*THE TASK*.
Quote the entries below from the line with "Реестр Минпромторга (597, 2476)" through the line with "Дипломы и награды (461, 2435)", both ends included, and only those lines.

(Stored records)
§ §

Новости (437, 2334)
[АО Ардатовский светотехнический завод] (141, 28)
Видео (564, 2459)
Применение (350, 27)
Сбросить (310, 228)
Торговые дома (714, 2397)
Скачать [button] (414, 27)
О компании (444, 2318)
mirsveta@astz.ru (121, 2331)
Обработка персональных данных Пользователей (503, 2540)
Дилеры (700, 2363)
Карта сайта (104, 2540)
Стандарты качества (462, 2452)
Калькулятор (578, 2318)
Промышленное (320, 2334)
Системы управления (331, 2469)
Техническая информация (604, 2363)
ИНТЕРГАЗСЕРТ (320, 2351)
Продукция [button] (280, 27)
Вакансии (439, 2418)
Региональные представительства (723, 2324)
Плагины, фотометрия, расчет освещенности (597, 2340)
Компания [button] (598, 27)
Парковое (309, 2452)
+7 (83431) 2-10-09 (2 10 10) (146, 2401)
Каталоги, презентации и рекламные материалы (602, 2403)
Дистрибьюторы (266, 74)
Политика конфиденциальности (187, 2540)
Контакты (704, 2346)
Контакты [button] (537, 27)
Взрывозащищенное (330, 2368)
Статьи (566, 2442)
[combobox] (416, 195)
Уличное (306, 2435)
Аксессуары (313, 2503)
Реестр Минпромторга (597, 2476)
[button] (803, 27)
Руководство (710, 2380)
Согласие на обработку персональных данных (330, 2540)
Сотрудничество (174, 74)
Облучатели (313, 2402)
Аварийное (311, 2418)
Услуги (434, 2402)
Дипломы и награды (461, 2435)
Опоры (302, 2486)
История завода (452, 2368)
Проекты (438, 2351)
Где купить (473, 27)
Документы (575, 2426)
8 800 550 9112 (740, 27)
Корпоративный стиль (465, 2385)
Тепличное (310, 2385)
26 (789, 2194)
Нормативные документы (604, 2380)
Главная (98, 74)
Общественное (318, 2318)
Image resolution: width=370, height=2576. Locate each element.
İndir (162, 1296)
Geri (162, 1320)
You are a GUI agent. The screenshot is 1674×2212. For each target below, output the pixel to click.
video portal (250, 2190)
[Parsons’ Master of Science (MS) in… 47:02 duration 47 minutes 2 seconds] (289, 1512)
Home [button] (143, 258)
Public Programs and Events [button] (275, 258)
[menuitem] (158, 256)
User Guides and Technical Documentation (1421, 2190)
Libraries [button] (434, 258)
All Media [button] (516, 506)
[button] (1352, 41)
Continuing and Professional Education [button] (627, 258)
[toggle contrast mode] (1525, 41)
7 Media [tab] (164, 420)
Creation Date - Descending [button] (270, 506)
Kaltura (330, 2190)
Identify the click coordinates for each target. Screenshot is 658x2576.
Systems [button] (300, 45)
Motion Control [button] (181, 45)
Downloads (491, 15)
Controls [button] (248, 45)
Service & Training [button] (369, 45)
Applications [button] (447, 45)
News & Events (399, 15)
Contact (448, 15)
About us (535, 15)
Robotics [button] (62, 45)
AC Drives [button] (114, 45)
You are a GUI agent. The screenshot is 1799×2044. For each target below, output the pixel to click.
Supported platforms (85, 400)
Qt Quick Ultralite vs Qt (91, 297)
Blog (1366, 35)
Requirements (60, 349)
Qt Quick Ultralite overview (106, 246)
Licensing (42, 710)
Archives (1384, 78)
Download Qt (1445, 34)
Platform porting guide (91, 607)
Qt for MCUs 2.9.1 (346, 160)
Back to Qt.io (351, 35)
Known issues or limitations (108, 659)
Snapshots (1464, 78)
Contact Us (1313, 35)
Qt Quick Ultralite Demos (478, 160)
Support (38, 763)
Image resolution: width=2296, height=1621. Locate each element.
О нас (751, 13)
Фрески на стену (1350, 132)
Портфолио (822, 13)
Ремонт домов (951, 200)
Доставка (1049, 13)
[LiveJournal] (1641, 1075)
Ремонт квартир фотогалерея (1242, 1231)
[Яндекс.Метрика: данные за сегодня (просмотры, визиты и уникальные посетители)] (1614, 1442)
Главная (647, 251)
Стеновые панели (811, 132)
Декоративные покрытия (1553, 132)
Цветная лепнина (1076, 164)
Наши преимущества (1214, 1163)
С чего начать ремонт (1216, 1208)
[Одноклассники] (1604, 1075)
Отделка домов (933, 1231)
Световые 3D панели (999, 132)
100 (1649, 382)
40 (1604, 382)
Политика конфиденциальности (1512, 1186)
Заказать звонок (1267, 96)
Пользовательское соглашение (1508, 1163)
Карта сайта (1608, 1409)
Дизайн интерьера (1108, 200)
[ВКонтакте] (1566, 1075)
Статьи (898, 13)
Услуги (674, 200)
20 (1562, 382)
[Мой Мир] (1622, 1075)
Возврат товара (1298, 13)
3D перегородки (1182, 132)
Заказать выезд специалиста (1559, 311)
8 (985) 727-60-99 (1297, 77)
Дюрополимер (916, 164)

§ §

*FINAL ANSWER*.
Реестр Минпромторга (597, 2476)
[button] (803, 27)
Руководство (710, 2380)
Согласие на обработку персональных данных (330, 2540)
Сотрудничество (174, 74)
Облучатели (313, 2402)
Аварийное (311, 2418)
Услуги (434, 2402)
Дипломы и награды (461, 2435)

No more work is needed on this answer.